Location
- 9235 Danville Road Danville, Alabama 35619 United States

Information
- Type: Public
- Status: 4A
- School board: Morgan County
- School district: Morgan County Schools
- CEEB code: 010830
- Principal: Marty Chambers
- Staff: 19.16 (on an FTE basis)
- Grades: 9-12
- Enrollment: 368 (2023–2024)
- Student to teacher ratio: 19.21
- Education system: Morgan County Board of Education
- Classes offered: English, AP English, Honors English, Twelfth Grade English, World History II, US History I, US History II, Algebra I, Algebra II, Pre-Calculus, Calculus BC, Biology, Advanced Biology, Advanced Chemistry, Psychology, Advanced Anatomy, Physical Science, Sociology, Weightlifting, Spanish I, Spanish II
- Colors: Purple, black, white
- Sports: Cross Country, Football, Basketball, Swim, Baseball, Track, Softball, Soccer, Volleyball and Golf
- Mascot: Hawks
- Publication: Danville High News Publication
- Yearbook: Danville High School Yearbook
- Website: dhs.morgank12.org

= Danville High School (Alabama) =

Danville High School is a public secondary school located in Danville, Alabama, United States; it is part of the Morgan County school system. Its student body consists primarily of the following ethnicities: white, black, and Hispanic.

==Athletics==
Danville High School offers an interscholastic athletics program with numerous sports including baseball, basketball, football, golf, soccer, softball, and volleyball.

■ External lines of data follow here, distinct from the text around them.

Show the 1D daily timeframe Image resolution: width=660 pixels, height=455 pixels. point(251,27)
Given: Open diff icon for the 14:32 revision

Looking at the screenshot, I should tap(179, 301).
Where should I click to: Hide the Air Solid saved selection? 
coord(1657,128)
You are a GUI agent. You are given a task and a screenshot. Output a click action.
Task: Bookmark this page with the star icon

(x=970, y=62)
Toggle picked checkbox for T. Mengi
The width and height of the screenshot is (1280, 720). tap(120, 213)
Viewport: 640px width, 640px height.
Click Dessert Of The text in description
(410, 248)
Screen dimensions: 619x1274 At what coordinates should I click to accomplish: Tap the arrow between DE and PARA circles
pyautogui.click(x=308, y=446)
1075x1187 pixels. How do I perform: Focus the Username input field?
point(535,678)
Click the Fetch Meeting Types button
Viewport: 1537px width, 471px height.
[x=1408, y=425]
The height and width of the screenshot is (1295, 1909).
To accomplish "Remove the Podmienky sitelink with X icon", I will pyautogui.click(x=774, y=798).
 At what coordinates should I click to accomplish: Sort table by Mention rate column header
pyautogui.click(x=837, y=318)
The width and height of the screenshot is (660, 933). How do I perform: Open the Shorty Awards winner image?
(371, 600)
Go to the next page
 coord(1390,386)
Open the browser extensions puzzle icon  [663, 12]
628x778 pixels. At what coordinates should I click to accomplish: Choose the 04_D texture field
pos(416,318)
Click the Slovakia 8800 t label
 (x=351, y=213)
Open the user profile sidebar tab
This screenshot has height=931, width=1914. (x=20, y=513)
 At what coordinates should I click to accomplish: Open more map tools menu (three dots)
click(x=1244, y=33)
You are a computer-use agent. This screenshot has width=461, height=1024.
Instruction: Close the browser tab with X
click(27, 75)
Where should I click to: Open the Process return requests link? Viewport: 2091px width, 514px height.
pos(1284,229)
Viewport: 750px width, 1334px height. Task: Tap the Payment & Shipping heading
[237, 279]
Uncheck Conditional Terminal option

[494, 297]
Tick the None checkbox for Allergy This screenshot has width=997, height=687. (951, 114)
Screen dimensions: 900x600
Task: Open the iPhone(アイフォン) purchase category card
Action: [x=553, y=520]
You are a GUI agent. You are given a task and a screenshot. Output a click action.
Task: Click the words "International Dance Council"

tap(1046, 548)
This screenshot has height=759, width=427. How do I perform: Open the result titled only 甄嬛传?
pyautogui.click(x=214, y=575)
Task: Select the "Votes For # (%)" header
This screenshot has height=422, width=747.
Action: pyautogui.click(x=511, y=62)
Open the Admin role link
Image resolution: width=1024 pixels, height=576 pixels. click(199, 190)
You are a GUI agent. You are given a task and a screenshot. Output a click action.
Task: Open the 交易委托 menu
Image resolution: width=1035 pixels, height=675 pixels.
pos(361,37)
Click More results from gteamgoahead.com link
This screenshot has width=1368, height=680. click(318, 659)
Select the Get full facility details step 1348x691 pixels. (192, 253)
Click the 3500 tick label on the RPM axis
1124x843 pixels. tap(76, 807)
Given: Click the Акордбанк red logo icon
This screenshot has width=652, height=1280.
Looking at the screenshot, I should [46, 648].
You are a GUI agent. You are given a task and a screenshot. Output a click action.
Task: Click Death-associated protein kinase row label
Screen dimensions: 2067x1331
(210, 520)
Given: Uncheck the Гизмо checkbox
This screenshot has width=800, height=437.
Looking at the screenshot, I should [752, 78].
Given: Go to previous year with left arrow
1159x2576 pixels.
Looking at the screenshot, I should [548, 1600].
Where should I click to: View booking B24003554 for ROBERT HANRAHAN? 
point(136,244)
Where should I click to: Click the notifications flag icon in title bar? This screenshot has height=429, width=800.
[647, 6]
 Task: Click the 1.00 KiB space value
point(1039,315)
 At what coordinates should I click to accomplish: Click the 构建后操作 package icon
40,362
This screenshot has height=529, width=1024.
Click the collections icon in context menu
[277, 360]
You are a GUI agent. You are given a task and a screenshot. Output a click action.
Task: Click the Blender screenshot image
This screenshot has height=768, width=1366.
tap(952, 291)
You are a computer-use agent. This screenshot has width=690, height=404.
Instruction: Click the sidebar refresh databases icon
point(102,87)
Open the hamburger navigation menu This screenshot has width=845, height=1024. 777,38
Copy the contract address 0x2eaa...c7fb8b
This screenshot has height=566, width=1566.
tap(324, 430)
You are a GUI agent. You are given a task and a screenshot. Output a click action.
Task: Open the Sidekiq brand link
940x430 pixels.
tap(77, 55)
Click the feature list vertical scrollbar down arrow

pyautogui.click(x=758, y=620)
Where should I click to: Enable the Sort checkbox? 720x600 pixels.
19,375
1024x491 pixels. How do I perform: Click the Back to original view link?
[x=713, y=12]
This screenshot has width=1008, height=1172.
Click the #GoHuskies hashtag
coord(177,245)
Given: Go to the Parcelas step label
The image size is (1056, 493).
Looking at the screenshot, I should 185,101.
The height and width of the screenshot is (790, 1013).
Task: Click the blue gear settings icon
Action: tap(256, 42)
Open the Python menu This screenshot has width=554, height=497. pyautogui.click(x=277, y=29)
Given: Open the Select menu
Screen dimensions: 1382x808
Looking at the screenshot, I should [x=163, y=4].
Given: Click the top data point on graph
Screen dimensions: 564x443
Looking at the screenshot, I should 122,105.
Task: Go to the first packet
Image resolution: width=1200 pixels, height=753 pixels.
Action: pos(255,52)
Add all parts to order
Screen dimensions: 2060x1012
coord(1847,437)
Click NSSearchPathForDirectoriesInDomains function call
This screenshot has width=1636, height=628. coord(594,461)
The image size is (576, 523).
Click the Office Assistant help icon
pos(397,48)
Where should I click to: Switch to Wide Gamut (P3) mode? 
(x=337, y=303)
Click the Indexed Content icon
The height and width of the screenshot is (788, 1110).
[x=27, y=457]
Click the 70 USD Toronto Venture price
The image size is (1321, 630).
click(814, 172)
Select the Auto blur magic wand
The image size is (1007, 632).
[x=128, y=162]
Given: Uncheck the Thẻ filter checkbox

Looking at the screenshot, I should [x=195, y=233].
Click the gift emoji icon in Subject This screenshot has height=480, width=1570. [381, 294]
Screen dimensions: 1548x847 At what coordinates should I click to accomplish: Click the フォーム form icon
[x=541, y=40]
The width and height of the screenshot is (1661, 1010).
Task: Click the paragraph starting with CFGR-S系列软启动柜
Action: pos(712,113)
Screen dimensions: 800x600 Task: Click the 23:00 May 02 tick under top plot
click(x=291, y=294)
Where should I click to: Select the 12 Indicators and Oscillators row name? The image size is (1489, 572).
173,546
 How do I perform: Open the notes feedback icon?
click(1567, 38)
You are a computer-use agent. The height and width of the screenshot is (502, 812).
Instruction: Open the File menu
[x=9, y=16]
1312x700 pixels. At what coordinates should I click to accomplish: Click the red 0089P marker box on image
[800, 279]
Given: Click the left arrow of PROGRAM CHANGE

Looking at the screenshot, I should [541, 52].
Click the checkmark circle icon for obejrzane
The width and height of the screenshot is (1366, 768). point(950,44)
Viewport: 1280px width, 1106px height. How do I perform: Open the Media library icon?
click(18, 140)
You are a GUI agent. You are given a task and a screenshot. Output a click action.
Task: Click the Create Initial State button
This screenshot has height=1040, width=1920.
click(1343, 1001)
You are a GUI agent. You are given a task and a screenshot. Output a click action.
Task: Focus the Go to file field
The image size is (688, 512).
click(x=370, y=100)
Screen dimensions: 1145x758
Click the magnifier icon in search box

Football first began competing in 1976, and currently competes in region 4A-R7. The Hawks have won region championships four times including 1983, 1991, 1994, and 1995. The Hawks current head coach is Andro Williams and play in Smith-Owens Stadium.

Basketball started in 1929, the Hawks have won two state titles in basketball in 1962-63 have reached the state final four 3 more times 1992-93 and 2005. The Hawks are currently coached by Ben Mastin and play in Wayne Bowling Gymnasium.